Brun étant jeune, en bonne santé et bien nourri, il ne mit pas longtemps à guérir de la maladie. Le court règne de Deirane sur l’Orvbel prit alors fin. Encore faible, il ne vérifia que succinctement le travail accompli par la jeune femme. De toute façon, les fonctionnaires avaient mis en suspens les affaires vraiment importantes que seul le roi pouvait traiter. Et naturellement, lorsque la première nuit arriva, il convoqua une concubine dans sa couche. Une bonne partie d’entre elles était souffrante. Il dut composer avec celles qui restaient. Et comme il était encore faible, il écarta les plus fougueuses pour se concentrer sur les calmes, telles que Deirane. Et c’est ainsi que la petite concubine passa la nuit entre les bras de Brun.

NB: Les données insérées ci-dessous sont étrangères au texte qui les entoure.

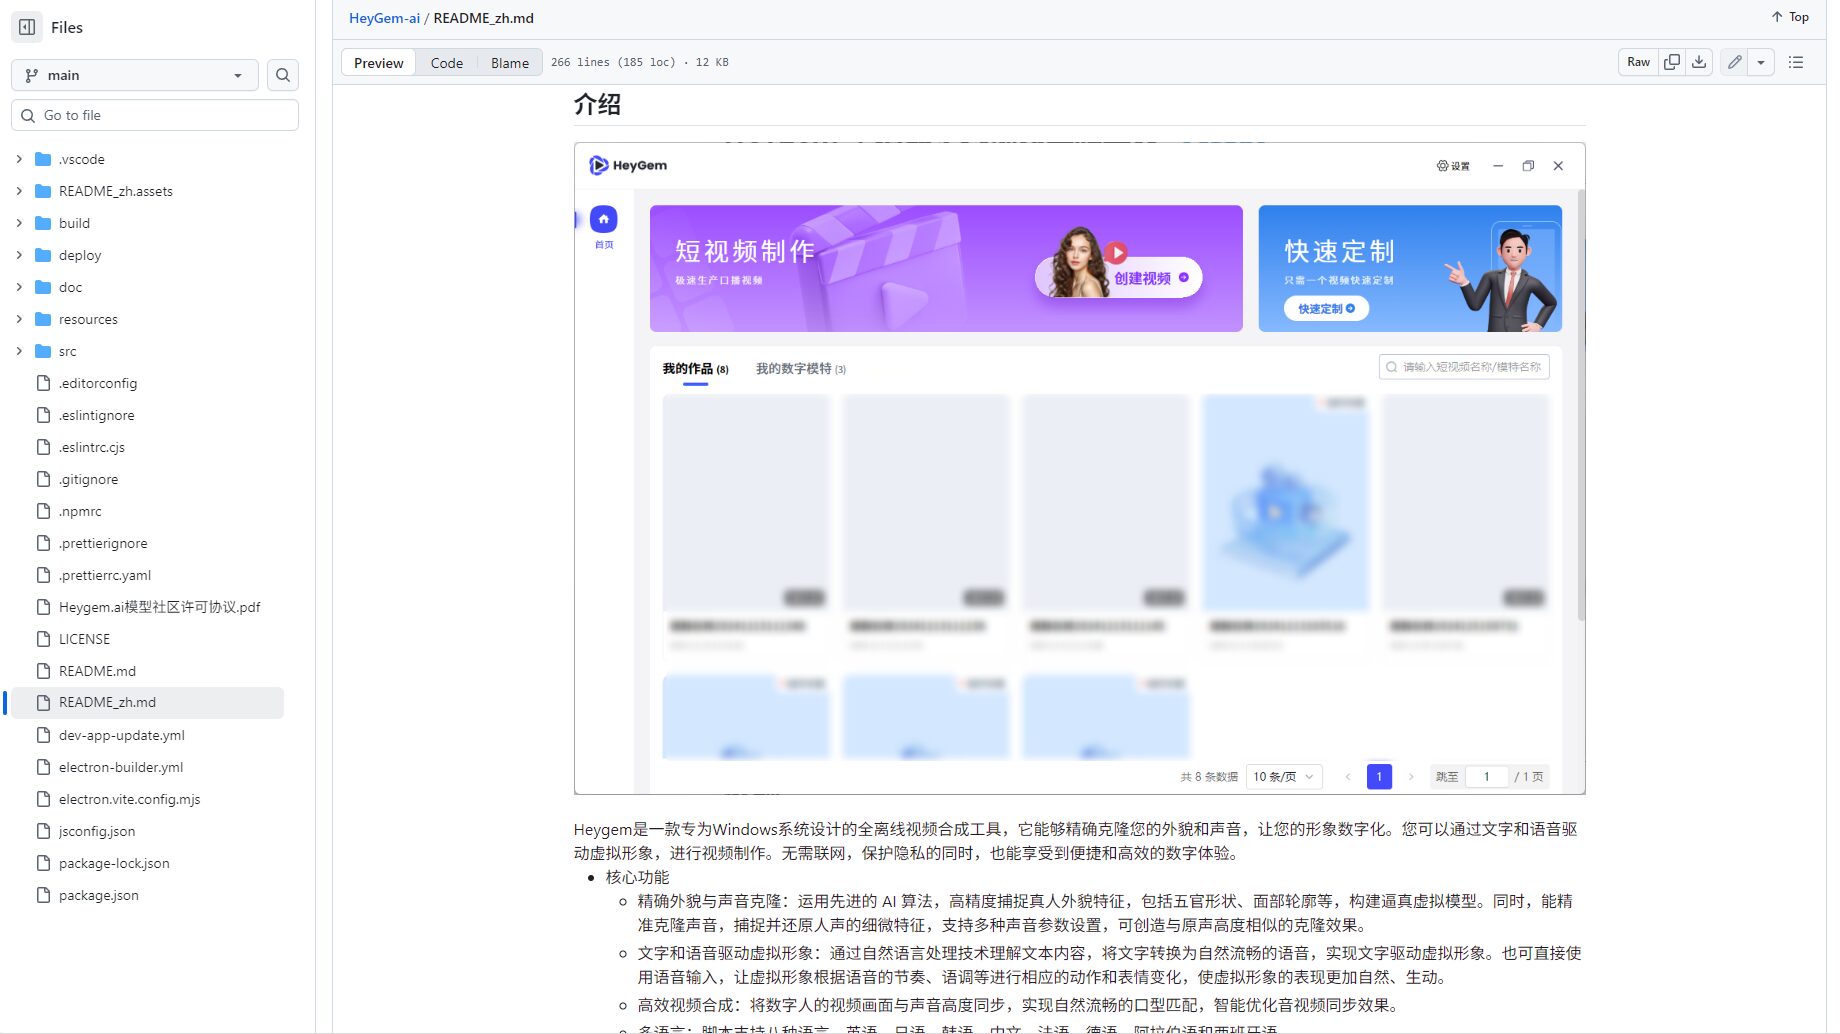Viewport: 1840px width, 1034px height.
Task: Switch to the Blame tab
Action: [x=509, y=62]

Cette nuit-là, il ne se montra pas très actif. À dire vrai, tout conspira pour contrer ses efforts à prendre Deirane. Le dîner rendu succinct par la pénurie de nourriture qui commençait à se faire sentir au palais, la conversation sans intérêt et même la séance qui suivit. Brun ne lui fit pas l’amour. Il ne la déshabilla même pas, se contentant de la regarder pendant qu’elle le faisait elle-même.

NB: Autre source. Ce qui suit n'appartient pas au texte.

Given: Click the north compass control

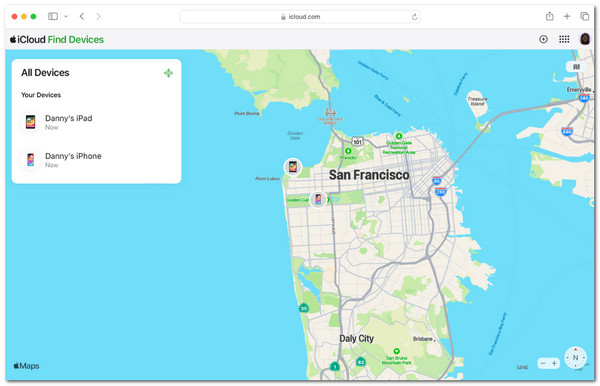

Jusqu’à présent, c’était Brun lui-même qui lui avait ôté ses vêtements. C’était la première fois qu’elle s’effeuillait devant lui. Et à bien y réfléchir, devant un autre homme que Dresil. En fait, Ard était présent parfois quand elle se changeait, mais il ne comptait pas vraiment, elle ne mettait aucune intention érotique avec lui. Et même Atlan, ce beau Sangären qui avait fait mentir la réputation de son peuple en se montrant si doux avec elle, avait procédé lui-même. Et en plus de nuit à la lueur des étoiles et de deux lunes. La gêne qu’elle éprouva la rendit maladroite et empruntée.

La seule réaction de Brun fut quand il découvrit la teinture blanche dont elle avait enduit ses mamelons. Sarin avait raison, le goût sucré lui procura un semblant d’excitation. Il passa une partie de la soirée à les caresser, les sucer, les lécher, les papouiller, les mordiller. Mais il n’alla pas plus loin. Il était encore convalescent et cette simple activité l’épuisa. Il se contenta de la prendre dans ses bras et de s’endormir contre elle.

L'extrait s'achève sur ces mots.